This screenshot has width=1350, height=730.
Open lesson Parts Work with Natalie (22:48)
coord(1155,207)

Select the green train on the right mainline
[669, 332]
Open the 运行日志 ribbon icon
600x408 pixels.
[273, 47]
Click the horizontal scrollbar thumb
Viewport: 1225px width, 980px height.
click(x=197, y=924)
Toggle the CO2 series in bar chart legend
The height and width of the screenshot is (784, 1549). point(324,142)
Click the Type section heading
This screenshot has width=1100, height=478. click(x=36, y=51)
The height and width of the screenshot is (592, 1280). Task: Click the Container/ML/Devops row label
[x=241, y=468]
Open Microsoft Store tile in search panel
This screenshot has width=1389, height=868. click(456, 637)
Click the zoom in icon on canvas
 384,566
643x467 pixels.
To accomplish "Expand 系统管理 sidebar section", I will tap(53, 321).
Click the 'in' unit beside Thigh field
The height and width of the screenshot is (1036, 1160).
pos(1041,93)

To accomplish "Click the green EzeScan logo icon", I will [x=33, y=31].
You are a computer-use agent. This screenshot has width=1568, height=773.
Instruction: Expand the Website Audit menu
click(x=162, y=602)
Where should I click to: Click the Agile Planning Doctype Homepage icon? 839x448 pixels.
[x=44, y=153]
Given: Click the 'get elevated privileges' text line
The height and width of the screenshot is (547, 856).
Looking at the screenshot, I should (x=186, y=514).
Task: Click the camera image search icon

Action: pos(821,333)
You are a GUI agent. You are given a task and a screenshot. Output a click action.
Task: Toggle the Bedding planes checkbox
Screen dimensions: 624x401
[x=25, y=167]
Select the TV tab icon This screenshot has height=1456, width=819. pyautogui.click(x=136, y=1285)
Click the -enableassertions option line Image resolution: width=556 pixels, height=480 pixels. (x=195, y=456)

──────────────────────────────

_WORK INSTRUCTIONS_.
All entries given above are to be printed again exactly.

_THE ANSWER_.
This screenshot has width=1350, height=730.
Open lesson Parts Work with Natalie (22:48)
coord(1155,207)

Select the green train on the right mainline
[669, 332]
Open the 运行日志 ribbon icon
600x408 pixels.
[273, 47]
Click the horizontal scrollbar thumb
Viewport: 1225px width, 980px height.
click(x=197, y=924)
Toggle the CO2 series in bar chart legend
The height and width of the screenshot is (784, 1549). point(324,142)
Click the Type section heading
This screenshot has width=1100, height=478. click(x=36, y=51)
The height and width of the screenshot is (592, 1280). Task: Click the Container/ML/Devops row label
[x=241, y=468]
Open Microsoft Store tile in search panel
This screenshot has width=1389, height=868. click(456, 637)
Click the zoom in icon on canvas
 384,566
643x467 pixels.
To accomplish "Expand 系统管理 sidebar section", I will tap(53, 321).
Click the 'in' unit beside Thigh field
The height and width of the screenshot is (1036, 1160).
pos(1041,93)

To accomplish "Click the green EzeScan logo icon", I will [x=33, y=31].
You are a computer-use agent. This screenshot has width=1568, height=773.
Instruction: Expand the Website Audit menu
click(x=162, y=602)
Where should I click to: Click the Agile Planning Doctype Homepage icon? 839x448 pixels.
[x=44, y=153]
Given: Click the 'get elevated privileges' text line
The height and width of the screenshot is (547, 856).
Looking at the screenshot, I should (x=186, y=514).
Task: Click the camera image search icon

Action: pos(821,333)
You are a GUI agent. You are given a task and a screenshot. Output a click action.
Task: Toggle the Bedding planes checkbox
Screen dimensions: 624x401
[x=25, y=167]
Select the TV tab icon This screenshot has height=1456, width=819. pyautogui.click(x=136, y=1285)
Click the -enableassertions option line Image resolution: width=556 pixels, height=480 pixels. (x=195, y=456)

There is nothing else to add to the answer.